Parallel Forward Regression with CV with Concurrent.futures¶

In [ ]:
def forward_regression_cv_concurrent(X:np.ndarray, y:np.ndarray,workers:int,bool_thread:bool)->list:
    """Function forward selection with cross val

    Args:
        X (np.ndarray): X matrix
        y (np.ndarray): y vector
        workers (int): num of workers
        bool_thread(bool): bool to determine thread or process
    Returns:
        list: list of variables
    """
    included = []
    nvars = np.size(X, 1)
    accuracies = []
    while True:
        changed=False
        print(f'Computing CV with subset {included} ...')
        excluded = list(set(range(nvars))-set(included))
        new_acc = np.full(nvars, np.inf)
        for new_column in excluded:
            test = included+[new_column]
            X1 = sm.add_constant(X[:,test])
            new_acc[new_column] = 1-cv_thread_process(X1,y,worker=workers,Thread=bool_thread) #error rate
        best_acc = new_acc.min()
        accuracies.append(new_acc.min())
        # We need to tell the algorithm when to stop including other variables
        # So, after including half of the variables, the best accuracy should be met soon
        # Therefore stop including variables if they do not improve best accuracy recorded yet
        if len(accuracies) > nvars/2:
            if best_acc < min(new_acc):
                best_feature = np.argmin(new_acc)
                included.append(best_feature)        
                changed=True
            if not changed:
                acc = 1-new_acc.min()
                return print(f'Including other variables after {included}, does not improve accuracy of {acc*100}%')
        else:
            if best_acc < np.mean(new_acc):
                best_feature = np.argmin(new_acc)
                included.append(best_feature)   
                changed=True
            if not changed:
                return included
    
In [ ]:
%%time
forward_regression_cv_concurrent(X, y,12,True) #with Thread
Computing CV with subset [] ...
Computing CV with subset [6] ...
Computing CV with subset [6, 4] ...
Computing CV with subset [6, 4, 3] ...
Computing CV with subset [6, 4, 3, 7] ...
Computing CV with subset [6, 4, 3, 7, 1] ...
Including other variables after [6, 4, 3, 7, 1], does not improve accuracy of 92.5%
CPU times: user 11min 21s, sys: 8min 49s, total: 20min 11s
Wall time: 3min 41s
In [ ]:
%%time
forward_regression_cv_concurrent(X, y,12,False) #with process
Computing CV with subset [] ...
Computing CV with subset [6] ...
Computing CV with subset [6, 4] ...
Computing CV with subset [6, 4, 3] ...
Computing CV with subset [6, 4, 3, 7] ...
Computing CV with subset [6, 4, 3, 7, 1] ...
Including other variables after [6, 4, 3, 7, 1], does not improve accuracy of 92.5%
CPU times: user 4min 8s, sys: 2min 51s, total: 7min
Wall time: 1min 29s

Process is more efficient than thread even in model selection

Conclusion¶

Parallelisation with dask is easier to implement and give better results than concurent.futures.

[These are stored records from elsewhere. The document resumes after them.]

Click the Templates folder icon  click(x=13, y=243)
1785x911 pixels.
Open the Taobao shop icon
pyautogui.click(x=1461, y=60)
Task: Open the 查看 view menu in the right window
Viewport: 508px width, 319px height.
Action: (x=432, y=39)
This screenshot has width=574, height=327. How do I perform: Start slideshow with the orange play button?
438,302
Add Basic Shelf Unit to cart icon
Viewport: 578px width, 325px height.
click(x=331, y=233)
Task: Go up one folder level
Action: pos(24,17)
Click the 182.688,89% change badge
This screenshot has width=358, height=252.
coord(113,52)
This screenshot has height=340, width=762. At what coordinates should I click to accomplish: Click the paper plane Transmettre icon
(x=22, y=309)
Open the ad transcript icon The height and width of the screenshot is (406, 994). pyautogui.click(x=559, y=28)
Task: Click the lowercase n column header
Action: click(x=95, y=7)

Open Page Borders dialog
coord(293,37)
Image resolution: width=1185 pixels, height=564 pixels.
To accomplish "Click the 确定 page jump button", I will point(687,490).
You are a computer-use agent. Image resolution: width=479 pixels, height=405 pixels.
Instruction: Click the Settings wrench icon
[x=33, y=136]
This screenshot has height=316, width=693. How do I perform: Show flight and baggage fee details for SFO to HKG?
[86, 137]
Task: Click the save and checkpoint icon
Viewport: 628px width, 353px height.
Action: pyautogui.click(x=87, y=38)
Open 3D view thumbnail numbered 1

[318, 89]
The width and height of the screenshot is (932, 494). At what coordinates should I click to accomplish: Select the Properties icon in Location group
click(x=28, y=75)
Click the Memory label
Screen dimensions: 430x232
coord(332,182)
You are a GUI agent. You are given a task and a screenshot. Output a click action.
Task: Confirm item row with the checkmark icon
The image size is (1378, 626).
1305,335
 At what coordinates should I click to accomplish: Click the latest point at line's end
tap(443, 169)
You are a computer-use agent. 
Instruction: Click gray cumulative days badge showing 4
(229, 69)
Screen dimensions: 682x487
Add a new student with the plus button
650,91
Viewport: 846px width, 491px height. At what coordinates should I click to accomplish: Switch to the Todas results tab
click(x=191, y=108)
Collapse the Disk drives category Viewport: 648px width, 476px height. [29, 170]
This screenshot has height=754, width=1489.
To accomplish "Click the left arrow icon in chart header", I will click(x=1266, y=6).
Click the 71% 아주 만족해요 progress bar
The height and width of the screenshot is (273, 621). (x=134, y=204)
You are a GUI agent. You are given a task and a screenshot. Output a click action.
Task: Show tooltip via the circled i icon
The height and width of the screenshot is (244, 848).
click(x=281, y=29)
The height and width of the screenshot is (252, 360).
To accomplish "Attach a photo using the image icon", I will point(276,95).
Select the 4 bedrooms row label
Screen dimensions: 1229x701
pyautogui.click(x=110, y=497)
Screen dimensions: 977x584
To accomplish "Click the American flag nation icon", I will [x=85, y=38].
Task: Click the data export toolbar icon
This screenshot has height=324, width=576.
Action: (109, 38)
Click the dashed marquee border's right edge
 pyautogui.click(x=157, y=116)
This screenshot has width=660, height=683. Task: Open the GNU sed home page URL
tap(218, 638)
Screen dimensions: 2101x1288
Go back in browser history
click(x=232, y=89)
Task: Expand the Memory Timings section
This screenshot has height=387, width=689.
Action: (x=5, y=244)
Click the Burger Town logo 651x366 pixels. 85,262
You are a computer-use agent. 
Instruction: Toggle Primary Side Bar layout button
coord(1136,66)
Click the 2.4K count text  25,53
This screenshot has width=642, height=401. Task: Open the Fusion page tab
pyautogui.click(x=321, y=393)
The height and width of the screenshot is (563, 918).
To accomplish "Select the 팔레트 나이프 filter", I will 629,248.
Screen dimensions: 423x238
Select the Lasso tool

Moreover, dask delayed is more robust than concurent.futures Thread and process.
With the strong scaling curves we clearly observe that paralelisation with thread and process isn't relevant and comport an important part of randomness.
For huge dataset Process seems more efficient than Thread regarding the Strong scaling curves. Sometime with huge datasets we can observe a few improvement but it's not really robust..
Delayed has improved the speed of our code by 3 or 4.